Elevated RDW and NLR are associated with an increased risk of in-hospital death and may be useful in everyday clinical practice, as they can be easily derived from CBC. NT-proBNP is also a routinely assessed laboratory parameter. It had the highest AUC in our study for predicting in-hospital mortality, and is known to strongly correlate with the clinical condition of patients. Thus, based on our results, its predictive utility surpasses that of the CBC-based parameters.

The pathophysiology of IE is complex, and involves a generalized septic / inflammatory state combined with HF in the vast majority of cases. HF is one of the most important complications in patients with IE. Decreased cardiac output due to damage to cardiac structures (mainly heart valves) caused by bacterial vegetations leads to volume overload, congestion, and, in general, acute decompensated HF (ADHF). As stated in the current European Society of Cardiology (ESC) guidelines,20 HF remains the most frequent complication and the main indication for cardiac surgery. Although NT-proBNP levels are elevated in many clinical conditions (including inflammation), a greater increase in its concentration (higher specificity) is definitely observed in patients with HF/ADHF.

Confirming the utility of novel mortality risk predictors is important; however, we need to look not just for any but for the best markers we can use in everyday practice. Our study shows that the accuracy of NT-proBNP is higher than that of the CBC-based predictors, and additionally, NT-proBNP reflects the clinical condition of each patient with HF (due to IE). Even though the CBC-based predictors are useful, their clinical performance is worse than that of the great diagnostic and therapeutic response marker we already have—NT-proBNP. IE is a complex disease requiring a comprehensive clinical approach. We propose a new perspective in the discussion on the outcome predictors in patients with IE. In our opinion, in comparison with NT-proBNP, the CBC-based parameters are generally less useful due to their lower accuracy and lower general clinical applicability. As indicated above, in comparison with NT-proBNP, the CBC-based markers seem less relevant in predicting the outcome of IE and IE-related mortality. Our paper questions the other studies on CBC-based factors and their predictive power, and addresses an essential doubt: are the novel CBC-based factors better than what we already have? Our answer is “no.”

With the complexity of IE cases increasing every year, the overall risk assessment made by an experienced clinician based on the patient’s clinical condition and all necessary laboratory and imaging test results remains crucial. As stated in the current ESC guidelines,20 the prognosis assessment on admission in patients with IE should rely on simple biological, echocardiographic, and clinical parameters. None of the CBC-based predictors were actually mentioned in these guidelines. This emphasizes that, though they are proven to be effective in risk assessment, their role in clinical practice is minimal. Based on our results, NT-proBNP seems more accurate as a predictor of in-hospital death in IE patients; additionally, it strongly corresponds with the clinical condition of individual patients. We must not lose sight of the whole picture by focusing solely on small details.

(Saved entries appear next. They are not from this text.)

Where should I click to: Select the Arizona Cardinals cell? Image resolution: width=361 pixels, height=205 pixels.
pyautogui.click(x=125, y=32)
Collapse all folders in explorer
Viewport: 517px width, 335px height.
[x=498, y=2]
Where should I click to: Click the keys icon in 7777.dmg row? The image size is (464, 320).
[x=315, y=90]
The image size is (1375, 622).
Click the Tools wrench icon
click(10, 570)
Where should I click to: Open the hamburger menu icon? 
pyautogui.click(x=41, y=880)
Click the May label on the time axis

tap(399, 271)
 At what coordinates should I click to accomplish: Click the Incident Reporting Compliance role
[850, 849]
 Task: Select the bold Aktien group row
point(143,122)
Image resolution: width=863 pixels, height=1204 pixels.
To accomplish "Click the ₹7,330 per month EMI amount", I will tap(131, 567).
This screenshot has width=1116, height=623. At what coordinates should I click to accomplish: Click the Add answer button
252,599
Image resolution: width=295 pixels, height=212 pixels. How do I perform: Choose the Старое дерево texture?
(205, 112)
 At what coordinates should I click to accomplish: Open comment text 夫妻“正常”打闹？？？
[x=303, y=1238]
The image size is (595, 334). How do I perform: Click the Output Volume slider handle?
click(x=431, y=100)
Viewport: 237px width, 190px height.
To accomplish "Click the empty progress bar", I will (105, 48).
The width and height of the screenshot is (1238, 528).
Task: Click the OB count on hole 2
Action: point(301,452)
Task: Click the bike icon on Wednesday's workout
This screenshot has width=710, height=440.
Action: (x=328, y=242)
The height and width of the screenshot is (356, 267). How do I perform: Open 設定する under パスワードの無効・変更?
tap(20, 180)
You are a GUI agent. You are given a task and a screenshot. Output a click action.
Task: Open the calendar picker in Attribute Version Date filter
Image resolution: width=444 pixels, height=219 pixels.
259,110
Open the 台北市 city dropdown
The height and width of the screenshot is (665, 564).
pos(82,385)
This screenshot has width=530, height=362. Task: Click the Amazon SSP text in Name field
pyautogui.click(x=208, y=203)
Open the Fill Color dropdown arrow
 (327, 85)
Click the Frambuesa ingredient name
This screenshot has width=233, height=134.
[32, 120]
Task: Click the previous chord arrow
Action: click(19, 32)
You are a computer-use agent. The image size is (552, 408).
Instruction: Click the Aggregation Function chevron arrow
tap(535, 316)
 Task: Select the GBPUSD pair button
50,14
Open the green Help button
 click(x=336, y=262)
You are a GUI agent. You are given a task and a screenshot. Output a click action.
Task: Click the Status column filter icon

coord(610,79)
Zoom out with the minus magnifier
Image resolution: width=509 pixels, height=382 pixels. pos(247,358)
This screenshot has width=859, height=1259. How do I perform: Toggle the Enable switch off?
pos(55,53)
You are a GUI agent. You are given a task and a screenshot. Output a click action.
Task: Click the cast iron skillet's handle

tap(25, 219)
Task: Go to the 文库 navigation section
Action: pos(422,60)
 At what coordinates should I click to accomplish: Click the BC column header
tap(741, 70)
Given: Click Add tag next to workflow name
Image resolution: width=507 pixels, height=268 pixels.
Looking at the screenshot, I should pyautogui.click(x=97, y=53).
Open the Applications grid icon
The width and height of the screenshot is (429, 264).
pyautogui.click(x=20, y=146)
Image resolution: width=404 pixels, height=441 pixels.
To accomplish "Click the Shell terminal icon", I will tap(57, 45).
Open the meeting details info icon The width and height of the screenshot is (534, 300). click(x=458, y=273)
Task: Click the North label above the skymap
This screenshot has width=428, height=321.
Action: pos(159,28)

The main limitation of this study is its retrospective design. Furthermore, the data on NT-proBNP levels are not fully precise, as described in the Patients and methods section. Additionally, our study focused only on 2 (RDW, NLR) out of many potential predictors derived from CBC.


Predictors of in-hospital mortality derived from CBC (such as RDW and NLR) can be useful in assessing the risk of in-hospital death in patients with IE. However, NT-proBNP appears to be a more accurate and stronger predictor of in-hospital mortality that also reflects the clinical condition of patients. Although novel CBC-based markers are effective in predicting in-hospital mortality in patients with IE, their clinical usefulness remains worse than that of NT-proBNP. Patients with IE present with a complex clinical picture that necessitates a comprehensive assessment of all clinical features by an experienced physician.